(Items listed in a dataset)
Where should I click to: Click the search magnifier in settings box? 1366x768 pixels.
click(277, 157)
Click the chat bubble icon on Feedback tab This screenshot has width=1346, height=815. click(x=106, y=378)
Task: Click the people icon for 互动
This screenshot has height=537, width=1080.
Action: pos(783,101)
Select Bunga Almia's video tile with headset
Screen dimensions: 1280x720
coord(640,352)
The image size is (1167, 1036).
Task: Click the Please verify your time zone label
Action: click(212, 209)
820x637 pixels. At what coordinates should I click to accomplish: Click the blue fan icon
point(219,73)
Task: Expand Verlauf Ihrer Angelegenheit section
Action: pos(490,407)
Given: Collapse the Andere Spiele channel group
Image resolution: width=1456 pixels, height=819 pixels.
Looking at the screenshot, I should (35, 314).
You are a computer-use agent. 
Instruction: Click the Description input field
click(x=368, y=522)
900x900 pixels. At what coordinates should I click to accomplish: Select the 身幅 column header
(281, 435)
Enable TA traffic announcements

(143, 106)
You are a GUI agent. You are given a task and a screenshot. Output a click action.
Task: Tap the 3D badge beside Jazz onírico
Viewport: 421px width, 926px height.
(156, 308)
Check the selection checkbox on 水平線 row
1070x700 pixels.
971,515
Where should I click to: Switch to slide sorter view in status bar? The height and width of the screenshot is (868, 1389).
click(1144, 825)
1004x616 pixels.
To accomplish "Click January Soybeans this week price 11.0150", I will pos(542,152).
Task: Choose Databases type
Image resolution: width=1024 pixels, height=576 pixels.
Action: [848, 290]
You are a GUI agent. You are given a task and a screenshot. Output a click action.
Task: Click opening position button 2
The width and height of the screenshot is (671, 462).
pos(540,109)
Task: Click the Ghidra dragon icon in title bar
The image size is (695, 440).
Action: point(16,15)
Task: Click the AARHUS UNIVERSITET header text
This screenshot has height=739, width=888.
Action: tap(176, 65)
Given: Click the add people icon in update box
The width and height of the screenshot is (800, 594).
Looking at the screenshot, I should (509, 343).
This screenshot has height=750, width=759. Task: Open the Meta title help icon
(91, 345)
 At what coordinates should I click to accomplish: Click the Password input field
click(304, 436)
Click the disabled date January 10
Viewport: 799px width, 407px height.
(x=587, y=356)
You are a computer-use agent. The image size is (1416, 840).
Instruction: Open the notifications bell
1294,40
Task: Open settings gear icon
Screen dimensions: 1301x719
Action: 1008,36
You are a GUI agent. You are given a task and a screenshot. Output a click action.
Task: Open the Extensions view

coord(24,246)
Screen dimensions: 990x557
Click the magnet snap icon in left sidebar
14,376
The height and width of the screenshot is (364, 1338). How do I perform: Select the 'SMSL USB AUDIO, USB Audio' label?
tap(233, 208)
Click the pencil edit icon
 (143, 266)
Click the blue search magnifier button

• ABOUT THIS TASK
Which lines in the data hold the string "January"? Copy each of them.

• SOLUTION
To accomplish "Click January Soybeans this week price 11.0150", I will pos(542,152).
Click the disabled date January 10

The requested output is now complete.